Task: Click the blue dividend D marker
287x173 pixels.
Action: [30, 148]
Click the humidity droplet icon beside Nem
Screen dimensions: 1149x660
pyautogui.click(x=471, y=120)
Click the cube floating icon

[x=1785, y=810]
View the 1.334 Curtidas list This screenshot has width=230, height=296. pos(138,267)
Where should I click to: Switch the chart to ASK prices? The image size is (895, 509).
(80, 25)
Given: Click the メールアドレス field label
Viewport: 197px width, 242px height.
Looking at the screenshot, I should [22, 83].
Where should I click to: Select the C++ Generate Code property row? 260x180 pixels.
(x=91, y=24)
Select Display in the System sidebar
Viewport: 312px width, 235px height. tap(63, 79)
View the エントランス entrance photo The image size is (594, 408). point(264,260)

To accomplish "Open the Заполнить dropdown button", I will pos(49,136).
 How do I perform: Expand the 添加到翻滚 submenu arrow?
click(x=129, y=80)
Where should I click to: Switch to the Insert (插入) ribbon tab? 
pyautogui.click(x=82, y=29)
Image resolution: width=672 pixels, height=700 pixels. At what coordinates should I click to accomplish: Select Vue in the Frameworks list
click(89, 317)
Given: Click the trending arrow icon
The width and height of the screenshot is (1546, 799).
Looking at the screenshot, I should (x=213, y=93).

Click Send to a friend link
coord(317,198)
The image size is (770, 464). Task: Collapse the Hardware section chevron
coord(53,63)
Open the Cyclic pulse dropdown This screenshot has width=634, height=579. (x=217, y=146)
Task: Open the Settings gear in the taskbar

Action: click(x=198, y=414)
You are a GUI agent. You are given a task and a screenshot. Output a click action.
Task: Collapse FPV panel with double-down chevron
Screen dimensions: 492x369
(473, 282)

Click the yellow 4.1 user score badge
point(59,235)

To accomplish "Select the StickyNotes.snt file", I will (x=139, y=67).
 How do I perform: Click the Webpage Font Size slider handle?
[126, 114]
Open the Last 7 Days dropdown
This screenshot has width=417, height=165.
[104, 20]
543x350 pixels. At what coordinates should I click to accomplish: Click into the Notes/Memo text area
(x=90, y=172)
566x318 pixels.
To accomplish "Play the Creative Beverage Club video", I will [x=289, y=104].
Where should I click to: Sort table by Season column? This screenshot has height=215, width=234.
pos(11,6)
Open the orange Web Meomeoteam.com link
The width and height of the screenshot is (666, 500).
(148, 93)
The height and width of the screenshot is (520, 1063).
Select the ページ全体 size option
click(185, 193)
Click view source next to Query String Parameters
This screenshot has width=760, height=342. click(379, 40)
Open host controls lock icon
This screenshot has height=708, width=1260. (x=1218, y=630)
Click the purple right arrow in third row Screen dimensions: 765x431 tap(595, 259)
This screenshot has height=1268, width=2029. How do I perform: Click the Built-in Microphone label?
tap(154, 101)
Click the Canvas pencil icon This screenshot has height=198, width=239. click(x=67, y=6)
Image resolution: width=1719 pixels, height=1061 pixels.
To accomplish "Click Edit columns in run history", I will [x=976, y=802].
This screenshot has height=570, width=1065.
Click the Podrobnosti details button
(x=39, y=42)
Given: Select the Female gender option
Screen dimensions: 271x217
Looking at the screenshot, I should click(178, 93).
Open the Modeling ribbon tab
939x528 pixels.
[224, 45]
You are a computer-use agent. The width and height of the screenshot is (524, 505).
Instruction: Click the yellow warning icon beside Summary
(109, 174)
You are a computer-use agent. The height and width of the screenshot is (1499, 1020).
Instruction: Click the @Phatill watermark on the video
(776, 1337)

========================

Rewrite all of the data above, replacing every instance of "chevron" with "caret" and leaving everything else unchanged.

■ THE ANSWER ■
Task: Click the blue dividend D marker
287x173 pixels.
Action: [30, 148]
Click the humidity droplet icon beside Nem
Screen dimensions: 1149x660
pyautogui.click(x=471, y=120)
Click the cube floating icon

[x=1785, y=810]
View the 1.334 Curtidas list This screenshot has width=230, height=296. pos(138,267)
Where should I click to: Switch the chart to ASK prices? The image size is (895, 509).
(80, 25)
Given: Click the メールアドレス field label
Viewport: 197px width, 242px height.
Looking at the screenshot, I should [22, 83].
Where should I click to: Select the C++ Generate Code property row? 260x180 pixels.
(x=91, y=24)
Select Display in the System sidebar
Viewport: 312px width, 235px height. tap(63, 79)
View the エントランス entrance photo The image size is (594, 408). point(264,260)

To accomplish "Open the Заполнить dropdown button", I will pos(49,136).
 How do I perform: Expand the 添加到翻滚 submenu arrow?
click(x=129, y=80)
Where should I click to: Switch to the Insert (插入) ribbon tab? 
pyautogui.click(x=82, y=29)
Image resolution: width=672 pixels, height=700 pixels. At what coordinates should I click to accomplish: Select Vue in the Frameworks list
click(89, 317)
Given: Click the trending arrow icon
The width and height of the screenshot is (1546, 799).
Looking at the screenshot, I should (x=213, y=93).

Click Send to a friend link
coord(317,198)
The image size is (770, 464). Task: Collapse the Hardware section caret
coord(53,63)
Open the Cyclic pulse dropdown This screenshot has width=634, height=579. (x=217, y=146)
Task: Open the Settings gear in the taskbar

Action: click(x=198, y=414)
You are a GUI agent. You are given a task and a screenshot. Output a click action.
Task: Collapse FPV panel with double-down caret
Screen dimensions: 492x369
(473, 282)

Click the yellow 4.1 user score badge
point(59,235)

To accomplish "Select the StickyNotes.snt file", I will (x=139, y=67).
 How do I perform: Click the Webpage Font Size slider handle?
[126, 114]
Open the Last 7 Days dropdown
This screenshot has width=417, height=165.
[104, 20]
543x350 pixels. At what coordinates should I click to accomplish: Click into the Notes/Memo text area
(x=90, y=172)
566x318 pixels.
To accomplish "Play the Creative Beverage Club video", I will [x=289, y=104].
Where should I click to: Sort table by Season column? This screenshot has height=215, width=234.
pos(11,6)
Open the orange Web Meomeoteam.com link
The width and height of the screenshot is (666, 500).
(148, 93)
The height and width of the screenshot is (520, 1063).
Select the ページ全体 size option
click(185, 193)
Click view source next to Query String Parameters
This screenshot has width=760, height=342. click(379, 40)
Open host controls lock icon
This screenshot has height=708, width=1260. (x=1218, y=630)
Click the purple right arrow in third row Screen dimensions: 765x431 tap(595, 259)
This screenshot has height=1268, width=2029. How do I perform: Click the Built-in Microphone label?
tap(154, 101)
Click the Canvas pencil icon This screenshot has height=198, width=239. click(x=67, y=6)
Image resolution: width=1719 pixels, height=1061 pixels.
To accomplish "Click Edit columns in run history", I will [x=976, y=802].
This screenshot has height=570, width=1065.
Click the Podrobnosti details button
(x=39, y=42)
Given: Select the Female gender option
Screen dimensions: 271x217
Looking at the screenshot, I should click(178, 93).
Open the Modeling ribbon tab
939x528 pixels.
[224, 45]
You are a computer-use agent. The width and height of the screenshot is (524, 505).
Instruction: Click the yellow warning icon beside Summary
(109, 174)
You are a computer-use agent. The height and width of the screenshot is (1499, 1020).
Instruction: Click the @Phatill watermark on the video
(776, 1337)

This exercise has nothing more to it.